─── Input material
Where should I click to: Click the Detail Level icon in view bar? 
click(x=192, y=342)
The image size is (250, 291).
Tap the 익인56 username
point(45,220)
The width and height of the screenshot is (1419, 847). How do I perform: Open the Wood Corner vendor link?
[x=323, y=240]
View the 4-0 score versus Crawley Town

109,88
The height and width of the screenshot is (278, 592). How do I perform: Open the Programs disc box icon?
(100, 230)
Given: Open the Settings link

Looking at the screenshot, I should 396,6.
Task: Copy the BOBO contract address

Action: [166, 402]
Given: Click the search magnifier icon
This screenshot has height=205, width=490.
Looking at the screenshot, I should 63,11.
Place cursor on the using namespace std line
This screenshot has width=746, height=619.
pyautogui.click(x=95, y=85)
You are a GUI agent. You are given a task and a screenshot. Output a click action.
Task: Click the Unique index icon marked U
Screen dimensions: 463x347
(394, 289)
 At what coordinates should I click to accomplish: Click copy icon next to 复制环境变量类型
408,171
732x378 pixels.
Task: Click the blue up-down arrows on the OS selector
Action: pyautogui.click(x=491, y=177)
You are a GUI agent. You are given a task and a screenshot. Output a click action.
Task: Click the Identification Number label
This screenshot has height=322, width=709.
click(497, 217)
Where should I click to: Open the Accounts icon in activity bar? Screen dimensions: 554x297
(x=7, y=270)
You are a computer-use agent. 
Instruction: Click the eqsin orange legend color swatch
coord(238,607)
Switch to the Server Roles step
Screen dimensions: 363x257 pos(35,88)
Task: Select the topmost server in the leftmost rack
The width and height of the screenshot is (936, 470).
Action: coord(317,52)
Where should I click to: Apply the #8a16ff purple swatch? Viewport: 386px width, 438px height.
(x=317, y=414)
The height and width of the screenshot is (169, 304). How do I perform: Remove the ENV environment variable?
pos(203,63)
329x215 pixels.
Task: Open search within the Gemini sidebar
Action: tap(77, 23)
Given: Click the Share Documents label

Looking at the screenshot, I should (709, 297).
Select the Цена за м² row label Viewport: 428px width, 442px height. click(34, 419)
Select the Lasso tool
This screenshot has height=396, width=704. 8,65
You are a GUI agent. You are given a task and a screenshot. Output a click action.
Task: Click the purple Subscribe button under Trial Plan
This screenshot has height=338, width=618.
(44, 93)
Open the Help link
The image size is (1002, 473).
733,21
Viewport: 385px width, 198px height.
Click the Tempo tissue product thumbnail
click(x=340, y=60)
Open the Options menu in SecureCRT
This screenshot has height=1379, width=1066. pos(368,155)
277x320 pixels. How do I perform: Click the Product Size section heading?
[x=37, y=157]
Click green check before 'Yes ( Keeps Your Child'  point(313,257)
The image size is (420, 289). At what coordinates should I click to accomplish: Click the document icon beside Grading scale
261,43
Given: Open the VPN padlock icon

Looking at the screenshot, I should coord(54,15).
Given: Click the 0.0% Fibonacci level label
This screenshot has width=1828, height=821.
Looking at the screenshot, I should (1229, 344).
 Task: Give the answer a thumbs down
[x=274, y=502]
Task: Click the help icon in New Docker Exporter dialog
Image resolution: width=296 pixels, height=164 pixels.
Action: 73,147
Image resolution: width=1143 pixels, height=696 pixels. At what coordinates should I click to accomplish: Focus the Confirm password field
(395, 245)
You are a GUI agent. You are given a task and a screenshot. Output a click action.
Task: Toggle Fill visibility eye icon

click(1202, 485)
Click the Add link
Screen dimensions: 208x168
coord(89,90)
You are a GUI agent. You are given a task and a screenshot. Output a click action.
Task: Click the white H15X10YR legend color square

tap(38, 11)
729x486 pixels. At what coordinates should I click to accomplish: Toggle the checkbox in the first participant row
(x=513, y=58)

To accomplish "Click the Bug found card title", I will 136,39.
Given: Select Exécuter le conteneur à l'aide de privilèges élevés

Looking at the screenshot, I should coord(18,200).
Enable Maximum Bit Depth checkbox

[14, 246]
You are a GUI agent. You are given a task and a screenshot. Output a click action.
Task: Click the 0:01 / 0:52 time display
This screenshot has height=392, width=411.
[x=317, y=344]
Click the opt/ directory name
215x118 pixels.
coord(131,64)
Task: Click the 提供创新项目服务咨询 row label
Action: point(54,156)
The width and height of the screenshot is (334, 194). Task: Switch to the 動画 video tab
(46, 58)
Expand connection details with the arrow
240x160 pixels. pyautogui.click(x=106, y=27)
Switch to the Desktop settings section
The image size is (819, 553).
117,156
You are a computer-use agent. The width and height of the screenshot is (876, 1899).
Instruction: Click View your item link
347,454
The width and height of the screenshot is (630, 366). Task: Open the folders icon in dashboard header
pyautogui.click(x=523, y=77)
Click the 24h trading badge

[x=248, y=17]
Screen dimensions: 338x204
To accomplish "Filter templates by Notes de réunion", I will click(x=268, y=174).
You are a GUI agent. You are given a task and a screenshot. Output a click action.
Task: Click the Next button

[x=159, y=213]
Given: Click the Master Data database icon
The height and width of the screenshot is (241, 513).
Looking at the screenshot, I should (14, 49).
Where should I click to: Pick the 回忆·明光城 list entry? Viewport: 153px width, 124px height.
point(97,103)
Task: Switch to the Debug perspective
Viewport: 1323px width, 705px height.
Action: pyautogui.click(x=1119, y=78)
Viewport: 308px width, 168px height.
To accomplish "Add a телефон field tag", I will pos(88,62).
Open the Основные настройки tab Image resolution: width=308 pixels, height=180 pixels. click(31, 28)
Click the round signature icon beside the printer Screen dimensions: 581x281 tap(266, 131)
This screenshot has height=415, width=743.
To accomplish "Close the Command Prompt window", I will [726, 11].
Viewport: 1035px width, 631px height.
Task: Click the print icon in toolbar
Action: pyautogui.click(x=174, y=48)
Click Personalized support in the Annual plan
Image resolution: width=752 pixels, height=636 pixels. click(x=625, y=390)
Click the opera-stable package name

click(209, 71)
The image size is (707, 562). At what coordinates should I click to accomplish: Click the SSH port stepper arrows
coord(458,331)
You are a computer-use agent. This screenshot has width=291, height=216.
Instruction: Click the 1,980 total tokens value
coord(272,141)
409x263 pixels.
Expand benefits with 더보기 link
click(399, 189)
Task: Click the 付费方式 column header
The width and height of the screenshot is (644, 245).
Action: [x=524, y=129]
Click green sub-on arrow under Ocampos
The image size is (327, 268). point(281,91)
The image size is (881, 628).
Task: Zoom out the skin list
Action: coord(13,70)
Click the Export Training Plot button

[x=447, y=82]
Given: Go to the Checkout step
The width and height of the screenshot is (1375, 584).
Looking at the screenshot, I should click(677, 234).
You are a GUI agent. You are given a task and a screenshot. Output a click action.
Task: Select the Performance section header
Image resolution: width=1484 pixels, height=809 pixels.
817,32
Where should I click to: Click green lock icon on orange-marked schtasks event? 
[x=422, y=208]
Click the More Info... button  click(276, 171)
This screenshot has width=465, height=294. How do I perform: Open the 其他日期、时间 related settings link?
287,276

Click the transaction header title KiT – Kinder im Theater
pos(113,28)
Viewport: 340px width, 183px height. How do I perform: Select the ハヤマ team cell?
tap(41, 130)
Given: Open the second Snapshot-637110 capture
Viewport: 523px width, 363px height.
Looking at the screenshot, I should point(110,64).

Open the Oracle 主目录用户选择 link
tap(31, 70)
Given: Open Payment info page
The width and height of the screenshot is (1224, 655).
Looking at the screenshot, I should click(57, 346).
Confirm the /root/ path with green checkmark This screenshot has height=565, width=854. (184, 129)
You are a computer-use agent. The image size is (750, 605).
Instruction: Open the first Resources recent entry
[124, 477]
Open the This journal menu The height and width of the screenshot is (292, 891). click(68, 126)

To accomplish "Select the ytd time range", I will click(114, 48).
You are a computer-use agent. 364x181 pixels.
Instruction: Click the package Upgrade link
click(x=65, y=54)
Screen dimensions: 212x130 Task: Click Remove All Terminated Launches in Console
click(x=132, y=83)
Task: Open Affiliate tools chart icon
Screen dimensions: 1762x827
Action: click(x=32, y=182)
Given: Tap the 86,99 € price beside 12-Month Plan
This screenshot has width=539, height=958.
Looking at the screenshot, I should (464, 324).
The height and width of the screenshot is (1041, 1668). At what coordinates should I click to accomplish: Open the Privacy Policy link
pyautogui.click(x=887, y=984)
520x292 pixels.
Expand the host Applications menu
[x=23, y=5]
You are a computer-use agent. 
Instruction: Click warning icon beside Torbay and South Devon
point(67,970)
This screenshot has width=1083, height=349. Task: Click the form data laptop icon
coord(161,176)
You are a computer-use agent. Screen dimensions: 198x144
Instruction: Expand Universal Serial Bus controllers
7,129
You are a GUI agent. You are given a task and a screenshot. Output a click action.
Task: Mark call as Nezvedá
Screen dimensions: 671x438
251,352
──────
### Exercise
Lines from the entries that contain the string "time" must be found and copied.

### Task result
Task: Click the 0:01 / 0:52 time display
To accomplish "Select the ytd time range", I will click(114, 48).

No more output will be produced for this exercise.